#### What this task involves
Render every one of the lines below as a Markdown table with two columns, Row for its number and Line for its text. Leave out any blank lines.

╔══

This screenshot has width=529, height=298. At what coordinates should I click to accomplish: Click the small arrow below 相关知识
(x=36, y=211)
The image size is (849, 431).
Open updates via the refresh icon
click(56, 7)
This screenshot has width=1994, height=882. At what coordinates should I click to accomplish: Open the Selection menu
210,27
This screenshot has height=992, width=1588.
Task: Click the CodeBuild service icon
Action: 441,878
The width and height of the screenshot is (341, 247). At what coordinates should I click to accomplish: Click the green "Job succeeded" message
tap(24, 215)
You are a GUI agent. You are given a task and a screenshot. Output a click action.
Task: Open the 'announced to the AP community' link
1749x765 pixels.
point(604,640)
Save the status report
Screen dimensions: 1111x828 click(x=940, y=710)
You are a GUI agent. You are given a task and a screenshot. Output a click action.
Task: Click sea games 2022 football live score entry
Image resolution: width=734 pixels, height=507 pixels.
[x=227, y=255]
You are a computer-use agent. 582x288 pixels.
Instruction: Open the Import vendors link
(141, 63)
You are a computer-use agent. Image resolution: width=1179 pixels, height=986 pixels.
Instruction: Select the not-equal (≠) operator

╚══

#### Problem solution
| Row | Line |
|---|---|
| 1 | This screenshot has width=529, height=298. At what coordinates should I click to accomplish: Click the small arrow below 相关知识 |
| 2 | (x=36, y=211) |
| 3 | The image size is (849, 431). |
| 4 | Open updates via the refresh icon |
| 5 | click(56, 7) |
| 6 | This screenshot has width=1994, height=882. At what coordinates should I click to accomplish: Open the Selection menu |
| 7 | 210,27 |
| 8 | This screenshot has height=992, width=1588. |
| 9 | Task: Click the CodeBuild service icon |
| 10 | Action: 441,878 |
| 11 | The width and height of the screenshot is (341, 247). At what coordinates should I click to accomplish: Click the green "Job succeeded" message |
| 12 | tap(24, 215) |
| 13 | You are a GUI agent. You are given a task and a screenshot. Output a click action. |
| 14 | Task: Open the 'announced to the AP community' link |
| 15 | 1749x765 pixels. |
| 16 | point(604,640) |
| 17 | Save the status report |
| 18 | Screen dimensions: 1111x828 click(x=940, y=710) |
| 19 | You are a GUI agent. You are given a task and a screenshot. Output a click action. |
| 20 | Task: Click sea games 2022 football live score entry |
| 21 | Image resolution: width=734 pixels, height=507 pixels. |
| 22 | [x=227, y=255] |
| 23 | You are a computer-use agent. 582x288 pixels. |
| 24 | Instruction: Open the Import vendors link |
| 25 | (141, 63) |
| 26 | You are a computer-use agent. Image resolution: width=1179 pixels, height=986 pixels. |
| 27 | Instruction: Select the not-equal (≠) operator |